"""

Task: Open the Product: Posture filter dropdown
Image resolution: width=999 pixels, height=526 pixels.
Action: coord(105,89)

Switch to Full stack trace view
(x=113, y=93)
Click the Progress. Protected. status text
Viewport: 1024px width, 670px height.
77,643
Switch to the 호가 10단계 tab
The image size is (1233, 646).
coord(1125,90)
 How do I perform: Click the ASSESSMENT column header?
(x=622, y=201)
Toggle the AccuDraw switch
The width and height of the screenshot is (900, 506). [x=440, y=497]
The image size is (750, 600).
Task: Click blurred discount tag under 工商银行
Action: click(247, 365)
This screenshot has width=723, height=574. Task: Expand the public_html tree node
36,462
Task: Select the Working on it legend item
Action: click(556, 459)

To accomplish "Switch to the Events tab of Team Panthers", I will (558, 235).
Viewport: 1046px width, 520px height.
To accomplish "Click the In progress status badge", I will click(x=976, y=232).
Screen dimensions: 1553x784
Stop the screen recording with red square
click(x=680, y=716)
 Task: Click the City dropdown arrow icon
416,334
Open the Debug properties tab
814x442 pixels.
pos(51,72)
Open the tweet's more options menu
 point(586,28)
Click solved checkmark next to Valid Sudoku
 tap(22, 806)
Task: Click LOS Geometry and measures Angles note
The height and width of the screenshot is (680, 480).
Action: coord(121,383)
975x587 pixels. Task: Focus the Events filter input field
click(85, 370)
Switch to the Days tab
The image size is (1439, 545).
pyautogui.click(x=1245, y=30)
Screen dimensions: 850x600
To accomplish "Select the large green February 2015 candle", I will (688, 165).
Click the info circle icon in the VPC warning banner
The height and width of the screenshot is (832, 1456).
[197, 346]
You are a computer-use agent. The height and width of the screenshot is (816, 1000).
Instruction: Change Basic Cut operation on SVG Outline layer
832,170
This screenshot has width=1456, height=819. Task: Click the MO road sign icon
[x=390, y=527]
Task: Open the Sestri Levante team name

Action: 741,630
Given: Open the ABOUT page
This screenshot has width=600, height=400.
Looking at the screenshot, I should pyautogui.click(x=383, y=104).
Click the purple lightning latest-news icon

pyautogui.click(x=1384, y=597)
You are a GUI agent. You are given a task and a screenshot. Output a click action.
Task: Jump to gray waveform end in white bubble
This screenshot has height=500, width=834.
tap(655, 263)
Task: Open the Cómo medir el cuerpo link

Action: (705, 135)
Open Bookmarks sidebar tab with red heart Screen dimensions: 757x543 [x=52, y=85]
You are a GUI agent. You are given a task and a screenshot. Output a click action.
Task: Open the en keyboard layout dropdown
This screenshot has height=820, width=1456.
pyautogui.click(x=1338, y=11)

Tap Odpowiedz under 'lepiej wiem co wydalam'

"""

Task objective: The result should be the lines from the line with "Task: Open the Sestri Levante team name" to the last line of the material, returned exactly and without any other line.

Result of the exercise:
Task: Open the Sestri Levante team name

Action: 741,630
Given: Open the ABOUT page
This screenshot has width=600, height=400.
Looking at the screenshot, I should pyautogui.click(x=383, y=104).
Click the purple lightning latest-news icon

pyautogui.click(x=1384, y=597)
You are a GUI agent. You are given a task and a screenshot. Output a click action.
Task: Jump to gray waveform end in white bubble
This screenshot has height=500, width=834.
tap(655, 263)
Task: Open the Cómo medir el cuerpo link

Action: (705, 135)
Open Bookmarks sidebar tab with red heart Screen dimensions: 757x543 [x=52, y=85]
You are a GUI agent. You are given a task and a screenshot. Output a click action.
Task: Open the en keyboard layout dropdown
This screenshot has height=820, width=1456.
pyautogui.click(x=1338, y=11)

Tap Odpowiedz under 'lepiej wiem co wydalam'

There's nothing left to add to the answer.